» **Exercise instructions**: Rewrite the listing from its first line through the line containing "coordinates (1748, 22).", swapping "GUI agent" for "interface agent" and keeping everything else the same.

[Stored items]
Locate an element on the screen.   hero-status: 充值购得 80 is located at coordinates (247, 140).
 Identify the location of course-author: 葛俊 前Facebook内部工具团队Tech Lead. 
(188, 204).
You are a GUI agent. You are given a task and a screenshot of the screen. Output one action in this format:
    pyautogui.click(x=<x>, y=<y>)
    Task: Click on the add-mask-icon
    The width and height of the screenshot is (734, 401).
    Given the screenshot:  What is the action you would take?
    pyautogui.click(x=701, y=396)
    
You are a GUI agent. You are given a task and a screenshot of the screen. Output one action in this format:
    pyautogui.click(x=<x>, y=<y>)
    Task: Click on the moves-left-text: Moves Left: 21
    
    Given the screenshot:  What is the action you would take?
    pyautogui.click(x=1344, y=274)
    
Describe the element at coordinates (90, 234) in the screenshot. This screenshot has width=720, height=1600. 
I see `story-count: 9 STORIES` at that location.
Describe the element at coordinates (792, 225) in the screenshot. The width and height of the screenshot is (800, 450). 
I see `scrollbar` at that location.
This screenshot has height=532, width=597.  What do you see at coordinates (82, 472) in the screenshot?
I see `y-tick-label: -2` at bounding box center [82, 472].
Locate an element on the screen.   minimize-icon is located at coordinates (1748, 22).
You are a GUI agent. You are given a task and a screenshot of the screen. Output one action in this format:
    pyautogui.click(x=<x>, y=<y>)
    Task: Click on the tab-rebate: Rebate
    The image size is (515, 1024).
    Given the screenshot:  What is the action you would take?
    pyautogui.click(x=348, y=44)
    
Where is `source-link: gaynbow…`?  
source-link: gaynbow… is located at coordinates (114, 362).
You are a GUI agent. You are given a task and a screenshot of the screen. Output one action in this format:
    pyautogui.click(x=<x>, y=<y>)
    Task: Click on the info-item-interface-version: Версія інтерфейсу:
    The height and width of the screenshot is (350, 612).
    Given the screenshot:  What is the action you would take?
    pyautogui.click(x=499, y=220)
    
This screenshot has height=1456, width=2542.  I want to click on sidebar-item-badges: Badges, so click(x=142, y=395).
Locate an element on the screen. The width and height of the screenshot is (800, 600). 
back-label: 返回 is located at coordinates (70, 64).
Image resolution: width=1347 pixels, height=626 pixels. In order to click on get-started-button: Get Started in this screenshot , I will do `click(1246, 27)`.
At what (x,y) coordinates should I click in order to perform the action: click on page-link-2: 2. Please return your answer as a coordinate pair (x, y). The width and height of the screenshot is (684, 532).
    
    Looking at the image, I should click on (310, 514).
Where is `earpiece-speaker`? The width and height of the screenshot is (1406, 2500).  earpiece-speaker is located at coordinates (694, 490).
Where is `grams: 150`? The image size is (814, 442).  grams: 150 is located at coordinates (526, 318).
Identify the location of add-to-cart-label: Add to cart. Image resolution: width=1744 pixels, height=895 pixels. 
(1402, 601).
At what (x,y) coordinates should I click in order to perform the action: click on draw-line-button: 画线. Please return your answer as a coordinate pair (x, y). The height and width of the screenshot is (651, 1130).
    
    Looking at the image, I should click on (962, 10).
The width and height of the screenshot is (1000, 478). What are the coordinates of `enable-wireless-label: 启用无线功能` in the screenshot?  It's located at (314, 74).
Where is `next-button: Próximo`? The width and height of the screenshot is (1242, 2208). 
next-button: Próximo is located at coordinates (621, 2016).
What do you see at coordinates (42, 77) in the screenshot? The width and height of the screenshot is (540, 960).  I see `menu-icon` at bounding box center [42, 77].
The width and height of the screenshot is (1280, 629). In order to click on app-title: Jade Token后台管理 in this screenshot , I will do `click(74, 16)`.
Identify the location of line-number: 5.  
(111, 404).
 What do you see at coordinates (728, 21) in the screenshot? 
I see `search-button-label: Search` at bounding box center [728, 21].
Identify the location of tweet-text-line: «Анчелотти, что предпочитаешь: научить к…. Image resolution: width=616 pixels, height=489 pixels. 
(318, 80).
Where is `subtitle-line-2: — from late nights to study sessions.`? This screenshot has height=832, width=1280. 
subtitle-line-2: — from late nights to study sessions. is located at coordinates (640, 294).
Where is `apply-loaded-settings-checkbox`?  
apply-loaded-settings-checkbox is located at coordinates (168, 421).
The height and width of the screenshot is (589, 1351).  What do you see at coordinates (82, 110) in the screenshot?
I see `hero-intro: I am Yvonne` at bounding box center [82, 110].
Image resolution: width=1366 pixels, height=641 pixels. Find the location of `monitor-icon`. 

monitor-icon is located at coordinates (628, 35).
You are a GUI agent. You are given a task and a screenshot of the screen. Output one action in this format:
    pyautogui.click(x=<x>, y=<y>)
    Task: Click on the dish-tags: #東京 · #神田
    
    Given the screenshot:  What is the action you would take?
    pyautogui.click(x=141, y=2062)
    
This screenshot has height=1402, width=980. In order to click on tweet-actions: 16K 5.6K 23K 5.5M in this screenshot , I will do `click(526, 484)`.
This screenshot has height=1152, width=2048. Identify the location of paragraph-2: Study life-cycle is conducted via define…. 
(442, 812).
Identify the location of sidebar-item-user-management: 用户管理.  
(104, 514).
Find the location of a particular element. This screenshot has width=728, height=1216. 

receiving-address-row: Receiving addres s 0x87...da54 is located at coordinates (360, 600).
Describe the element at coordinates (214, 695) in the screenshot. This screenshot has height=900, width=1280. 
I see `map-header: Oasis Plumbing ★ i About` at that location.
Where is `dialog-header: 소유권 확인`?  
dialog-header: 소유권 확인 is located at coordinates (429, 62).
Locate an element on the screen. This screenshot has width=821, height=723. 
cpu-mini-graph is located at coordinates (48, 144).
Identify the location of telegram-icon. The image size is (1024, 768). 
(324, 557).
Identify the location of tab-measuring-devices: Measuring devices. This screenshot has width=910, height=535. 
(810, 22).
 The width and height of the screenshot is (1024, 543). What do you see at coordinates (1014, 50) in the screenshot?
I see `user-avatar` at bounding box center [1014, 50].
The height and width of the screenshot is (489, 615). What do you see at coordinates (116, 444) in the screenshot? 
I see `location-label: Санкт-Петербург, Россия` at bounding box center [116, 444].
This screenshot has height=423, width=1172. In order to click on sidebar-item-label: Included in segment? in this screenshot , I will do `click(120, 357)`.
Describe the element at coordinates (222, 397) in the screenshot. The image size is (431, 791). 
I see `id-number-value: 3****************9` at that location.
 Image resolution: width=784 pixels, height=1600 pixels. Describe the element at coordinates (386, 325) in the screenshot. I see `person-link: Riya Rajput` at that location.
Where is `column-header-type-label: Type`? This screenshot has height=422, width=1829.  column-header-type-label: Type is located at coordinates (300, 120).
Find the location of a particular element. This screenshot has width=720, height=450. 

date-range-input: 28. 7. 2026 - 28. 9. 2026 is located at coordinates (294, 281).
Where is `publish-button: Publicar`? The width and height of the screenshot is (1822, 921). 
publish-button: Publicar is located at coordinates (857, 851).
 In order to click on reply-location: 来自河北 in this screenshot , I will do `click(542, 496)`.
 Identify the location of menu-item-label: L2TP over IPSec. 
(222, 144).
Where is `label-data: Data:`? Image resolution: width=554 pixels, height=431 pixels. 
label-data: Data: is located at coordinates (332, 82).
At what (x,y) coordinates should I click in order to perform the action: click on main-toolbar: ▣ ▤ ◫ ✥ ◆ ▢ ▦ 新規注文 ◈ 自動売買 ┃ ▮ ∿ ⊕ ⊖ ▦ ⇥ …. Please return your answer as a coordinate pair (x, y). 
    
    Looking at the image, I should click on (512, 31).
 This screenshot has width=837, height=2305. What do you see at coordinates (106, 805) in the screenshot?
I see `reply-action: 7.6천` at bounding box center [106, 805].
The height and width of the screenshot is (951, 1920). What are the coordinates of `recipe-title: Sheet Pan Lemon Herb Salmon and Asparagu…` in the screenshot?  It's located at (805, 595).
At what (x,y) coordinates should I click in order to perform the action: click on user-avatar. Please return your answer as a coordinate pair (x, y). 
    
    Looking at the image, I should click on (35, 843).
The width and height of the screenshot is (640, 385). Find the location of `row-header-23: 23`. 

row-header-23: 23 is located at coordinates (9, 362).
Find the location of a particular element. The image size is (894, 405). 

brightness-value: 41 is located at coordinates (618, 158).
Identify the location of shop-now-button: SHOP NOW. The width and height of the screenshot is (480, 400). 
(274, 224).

» **Response for this exercise**:
Locate an element on the screen.   hero-status: 充值购得 80 is located at coordinates (247, 140).
 Identify the location of course-author: 葛俊 前Facebook内部工具团队Tech Lead. 
(188, 204).
You are a interface agent. You are given a task and a screenshot of the screen. Output one action in this format:
    pyautogui.click(x=<x>, y=<y>)
    Task: Click on the add-mask-icon
    The width and height of the screenshot is (734, 401).
    Given the screenshot:  What is the action you would take?
    pyautogui.click(x=701, y=396)
    
You are a interface agent. You are given a task and a screenshot of the screen. Output one action in this format:
    pyautogui.click(x=<x>, y=<y>)
    Task: Click on the moves-left-text: Moves Left: 21
    
    Given the screenshot:  What is the action you would take?
    pyautogui.click(x=1344, y=274)
    
Describe the element at coordinates (90, 234) in the screenshot. This screenshot has width=720, height=1600. 
I see `story-count: 9 STORIES` at that location.
Describe the element at coordinates (792, 225) in the screenshot. The width and height of the screenshot is (800, 450). 
I see `scrollbar` at that location.
This screenshot has height=532, width=597.  What do you see at coordinates (82, 472) in the screenshot?
I see `y-tick-label: -2` at bounding box center [82, 472].
Locate an element on the screen.   minimize-icon is located at coordinates (1748, 22).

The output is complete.